さっきまで銀時が座っていた位置に、見知らぬ男が座っていた。金髪で服装も派手で。見るからにチャラついているその男は、何食わぬ顔で話を続ける。
「君、一人?」
「違う」
「そうなんだ。かわいいから話しかけちゃった」
「………あっそ」
「この後暇?ご飯行こうよ。好きなもの奢ってあげるから」
「いらねえ」
ペラペラと話しかけてくる男。もう無視しようと決めたところで、男が勝手に手首を掴んだ。
「おい、離せっ」
「えー、そう言わずさ。あ、もっと賑やかな方がいい?連絡先教えてよ、今度祭りとかーー」
「行かねえよ」
ぎんとき、と声に出す間もなく、ばしりと男の手が叩き落とされる。
そこそこ力が入っていたようで、男の顔が衝撃で歪んだ。
「俺のに触んな」
失せろ、と低い声で銀時が言った。
途端にぞわりと鳥肌が立って、全身の筋肉が硬直する。呼吸も浅くしか出来なくて苦しい。これ、なんだ。ぎんとき。

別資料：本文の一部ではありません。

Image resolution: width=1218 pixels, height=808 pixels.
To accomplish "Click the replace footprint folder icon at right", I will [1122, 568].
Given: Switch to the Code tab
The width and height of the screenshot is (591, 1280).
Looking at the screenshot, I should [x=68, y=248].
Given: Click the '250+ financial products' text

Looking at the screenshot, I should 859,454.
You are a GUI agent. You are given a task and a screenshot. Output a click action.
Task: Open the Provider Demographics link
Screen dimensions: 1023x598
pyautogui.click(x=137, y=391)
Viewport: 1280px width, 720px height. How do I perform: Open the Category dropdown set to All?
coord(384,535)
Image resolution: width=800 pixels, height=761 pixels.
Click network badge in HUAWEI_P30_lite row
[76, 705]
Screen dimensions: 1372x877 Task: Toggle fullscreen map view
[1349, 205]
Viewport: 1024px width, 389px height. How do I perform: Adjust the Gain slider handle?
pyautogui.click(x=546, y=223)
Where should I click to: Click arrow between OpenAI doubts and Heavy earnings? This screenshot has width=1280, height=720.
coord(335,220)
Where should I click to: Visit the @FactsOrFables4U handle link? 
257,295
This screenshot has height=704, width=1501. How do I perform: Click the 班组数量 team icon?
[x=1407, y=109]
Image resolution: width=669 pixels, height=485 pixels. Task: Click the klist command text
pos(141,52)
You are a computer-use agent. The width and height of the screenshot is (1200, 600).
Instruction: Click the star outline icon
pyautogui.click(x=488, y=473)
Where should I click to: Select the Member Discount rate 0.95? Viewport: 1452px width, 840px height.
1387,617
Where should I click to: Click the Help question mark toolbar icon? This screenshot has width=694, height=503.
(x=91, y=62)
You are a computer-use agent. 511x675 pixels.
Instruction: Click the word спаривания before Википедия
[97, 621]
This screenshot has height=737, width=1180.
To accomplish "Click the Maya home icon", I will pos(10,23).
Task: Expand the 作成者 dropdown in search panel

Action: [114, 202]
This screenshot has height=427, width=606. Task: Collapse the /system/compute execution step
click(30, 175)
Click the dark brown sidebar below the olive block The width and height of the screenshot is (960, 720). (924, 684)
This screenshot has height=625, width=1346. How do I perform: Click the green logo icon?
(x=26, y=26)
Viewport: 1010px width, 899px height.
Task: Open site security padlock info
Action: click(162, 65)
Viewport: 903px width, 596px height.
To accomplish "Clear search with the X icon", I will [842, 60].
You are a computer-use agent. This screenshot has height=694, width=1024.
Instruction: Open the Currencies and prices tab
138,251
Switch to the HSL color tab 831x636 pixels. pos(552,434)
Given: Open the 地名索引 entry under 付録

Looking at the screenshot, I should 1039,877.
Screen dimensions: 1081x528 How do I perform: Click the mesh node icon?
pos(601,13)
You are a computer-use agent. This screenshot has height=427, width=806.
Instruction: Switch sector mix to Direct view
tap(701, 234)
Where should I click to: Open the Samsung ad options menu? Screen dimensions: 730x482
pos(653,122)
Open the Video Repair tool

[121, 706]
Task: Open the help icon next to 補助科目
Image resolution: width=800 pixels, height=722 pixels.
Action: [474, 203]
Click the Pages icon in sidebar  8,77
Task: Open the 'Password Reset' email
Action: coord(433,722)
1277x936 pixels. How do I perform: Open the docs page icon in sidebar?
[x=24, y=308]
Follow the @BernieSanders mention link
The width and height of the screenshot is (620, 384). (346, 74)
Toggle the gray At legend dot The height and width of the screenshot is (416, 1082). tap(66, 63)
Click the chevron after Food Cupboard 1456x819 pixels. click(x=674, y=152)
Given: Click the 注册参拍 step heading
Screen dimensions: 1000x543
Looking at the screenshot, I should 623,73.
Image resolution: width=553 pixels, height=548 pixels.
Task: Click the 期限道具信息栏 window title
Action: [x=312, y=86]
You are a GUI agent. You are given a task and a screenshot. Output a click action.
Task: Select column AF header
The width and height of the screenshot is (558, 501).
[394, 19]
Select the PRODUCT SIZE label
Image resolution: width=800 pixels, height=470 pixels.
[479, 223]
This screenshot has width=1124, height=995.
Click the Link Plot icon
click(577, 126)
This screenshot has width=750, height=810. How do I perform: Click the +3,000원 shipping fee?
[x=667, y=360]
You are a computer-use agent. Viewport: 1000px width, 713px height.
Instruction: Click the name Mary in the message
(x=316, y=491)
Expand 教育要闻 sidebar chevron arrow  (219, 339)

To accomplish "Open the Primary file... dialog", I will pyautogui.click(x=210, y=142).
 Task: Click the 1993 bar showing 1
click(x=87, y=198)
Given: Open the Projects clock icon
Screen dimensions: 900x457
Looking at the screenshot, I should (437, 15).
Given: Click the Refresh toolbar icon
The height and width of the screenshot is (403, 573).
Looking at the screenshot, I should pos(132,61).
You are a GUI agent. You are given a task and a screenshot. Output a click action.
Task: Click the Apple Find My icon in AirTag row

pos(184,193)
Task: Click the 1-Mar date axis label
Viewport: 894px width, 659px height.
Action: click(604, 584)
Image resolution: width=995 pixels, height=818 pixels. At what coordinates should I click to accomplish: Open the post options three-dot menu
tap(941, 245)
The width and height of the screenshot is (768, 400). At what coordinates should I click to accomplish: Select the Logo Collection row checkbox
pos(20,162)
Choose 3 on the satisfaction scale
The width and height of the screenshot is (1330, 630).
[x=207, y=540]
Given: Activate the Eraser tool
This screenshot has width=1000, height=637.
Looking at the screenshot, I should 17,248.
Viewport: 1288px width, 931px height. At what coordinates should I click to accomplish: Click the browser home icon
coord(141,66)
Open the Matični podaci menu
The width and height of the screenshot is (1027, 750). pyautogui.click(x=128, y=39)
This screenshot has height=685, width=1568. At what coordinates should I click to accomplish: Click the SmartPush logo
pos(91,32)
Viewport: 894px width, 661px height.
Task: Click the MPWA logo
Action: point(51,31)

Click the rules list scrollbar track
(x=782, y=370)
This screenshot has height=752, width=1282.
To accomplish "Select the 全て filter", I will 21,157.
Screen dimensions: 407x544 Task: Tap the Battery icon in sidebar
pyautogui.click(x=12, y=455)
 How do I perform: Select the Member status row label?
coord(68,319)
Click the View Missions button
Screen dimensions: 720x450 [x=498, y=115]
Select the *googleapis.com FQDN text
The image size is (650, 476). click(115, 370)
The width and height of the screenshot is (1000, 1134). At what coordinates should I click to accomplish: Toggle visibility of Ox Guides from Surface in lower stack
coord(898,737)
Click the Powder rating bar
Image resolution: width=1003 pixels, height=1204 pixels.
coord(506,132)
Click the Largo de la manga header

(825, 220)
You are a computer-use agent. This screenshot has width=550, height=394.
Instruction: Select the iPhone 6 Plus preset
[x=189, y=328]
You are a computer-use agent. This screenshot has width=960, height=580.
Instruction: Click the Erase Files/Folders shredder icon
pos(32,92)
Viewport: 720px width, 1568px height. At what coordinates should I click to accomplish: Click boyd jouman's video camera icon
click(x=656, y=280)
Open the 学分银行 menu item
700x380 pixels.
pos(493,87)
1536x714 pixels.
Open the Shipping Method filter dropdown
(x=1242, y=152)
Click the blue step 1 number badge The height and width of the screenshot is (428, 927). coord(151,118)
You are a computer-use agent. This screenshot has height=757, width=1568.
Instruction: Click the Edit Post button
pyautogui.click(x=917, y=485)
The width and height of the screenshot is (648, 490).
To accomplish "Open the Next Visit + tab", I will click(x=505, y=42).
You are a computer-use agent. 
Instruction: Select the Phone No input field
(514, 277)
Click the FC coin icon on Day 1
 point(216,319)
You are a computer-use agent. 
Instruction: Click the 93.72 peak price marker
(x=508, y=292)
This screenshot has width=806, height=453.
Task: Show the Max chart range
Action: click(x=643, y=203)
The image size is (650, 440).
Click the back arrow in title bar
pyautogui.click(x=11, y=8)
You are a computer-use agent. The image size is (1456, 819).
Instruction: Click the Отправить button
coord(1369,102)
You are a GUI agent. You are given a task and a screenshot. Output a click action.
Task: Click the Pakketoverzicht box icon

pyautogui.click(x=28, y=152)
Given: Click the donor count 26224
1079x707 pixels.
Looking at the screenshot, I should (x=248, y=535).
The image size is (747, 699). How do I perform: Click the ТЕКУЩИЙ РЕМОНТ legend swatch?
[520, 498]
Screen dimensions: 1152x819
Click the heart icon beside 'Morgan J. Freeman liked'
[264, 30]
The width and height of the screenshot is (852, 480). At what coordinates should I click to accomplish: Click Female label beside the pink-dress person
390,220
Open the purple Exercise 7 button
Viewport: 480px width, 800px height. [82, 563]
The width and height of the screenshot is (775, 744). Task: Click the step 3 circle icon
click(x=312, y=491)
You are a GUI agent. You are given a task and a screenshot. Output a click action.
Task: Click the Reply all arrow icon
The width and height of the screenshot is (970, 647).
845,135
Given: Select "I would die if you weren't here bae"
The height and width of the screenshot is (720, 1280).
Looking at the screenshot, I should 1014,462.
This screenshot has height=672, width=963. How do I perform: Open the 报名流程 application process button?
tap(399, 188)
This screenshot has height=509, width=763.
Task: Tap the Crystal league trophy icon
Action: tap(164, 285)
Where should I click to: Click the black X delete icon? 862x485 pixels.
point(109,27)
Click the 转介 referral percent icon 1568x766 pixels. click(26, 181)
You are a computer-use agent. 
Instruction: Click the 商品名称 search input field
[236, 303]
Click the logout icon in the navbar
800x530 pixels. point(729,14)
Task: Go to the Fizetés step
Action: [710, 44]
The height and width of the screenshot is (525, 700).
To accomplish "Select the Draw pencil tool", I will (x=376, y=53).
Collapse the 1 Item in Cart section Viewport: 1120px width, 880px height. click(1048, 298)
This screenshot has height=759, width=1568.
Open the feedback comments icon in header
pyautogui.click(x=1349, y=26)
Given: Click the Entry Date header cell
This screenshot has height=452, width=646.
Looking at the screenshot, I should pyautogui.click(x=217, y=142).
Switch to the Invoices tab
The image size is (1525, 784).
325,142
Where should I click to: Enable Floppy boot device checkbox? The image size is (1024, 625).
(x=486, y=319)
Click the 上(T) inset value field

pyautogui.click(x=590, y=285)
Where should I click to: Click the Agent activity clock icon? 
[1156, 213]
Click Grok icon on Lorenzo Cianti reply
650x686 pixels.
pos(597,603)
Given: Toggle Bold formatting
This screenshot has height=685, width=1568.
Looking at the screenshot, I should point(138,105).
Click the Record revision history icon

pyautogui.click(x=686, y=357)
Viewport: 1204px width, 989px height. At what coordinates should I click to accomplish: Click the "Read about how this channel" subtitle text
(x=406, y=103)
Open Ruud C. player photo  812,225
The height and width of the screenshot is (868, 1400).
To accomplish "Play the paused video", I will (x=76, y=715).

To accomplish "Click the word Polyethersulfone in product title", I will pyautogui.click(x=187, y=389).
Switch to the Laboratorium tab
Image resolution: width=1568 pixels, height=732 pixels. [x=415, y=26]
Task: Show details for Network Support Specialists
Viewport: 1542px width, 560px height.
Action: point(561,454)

男も何か感じ取ったようで、顔を青くして転げそうになりながらどこかへ消えていった。
「……手、」
「ぁ、」
大丈夫か、と銀時が言っただけなのに、思わず隠すようにしてしまう。声も怯えが混じった。
どうしたらいいか分からなくて、銀時から目を逸らす。そのまま小動物のように身を縮めていれば、銀時が動く気配がしてそっと抱き寄せられる。
「怖がらせた。ごめん。」
珍しく萎れた銀時の声。ああどうしよう。さっきまで楽しかったのに。どうしたら、銀時は元に戻るんだ。
思案して、俯いた銀時の頬に唇を寄せてみた。触れるだけのキス。だいじょうぶだと思いを寄せたが、伝わっただろうか。
「あんがと」
銀時は深く息を吐いて、その後はいつもの気だるげな声に戻った。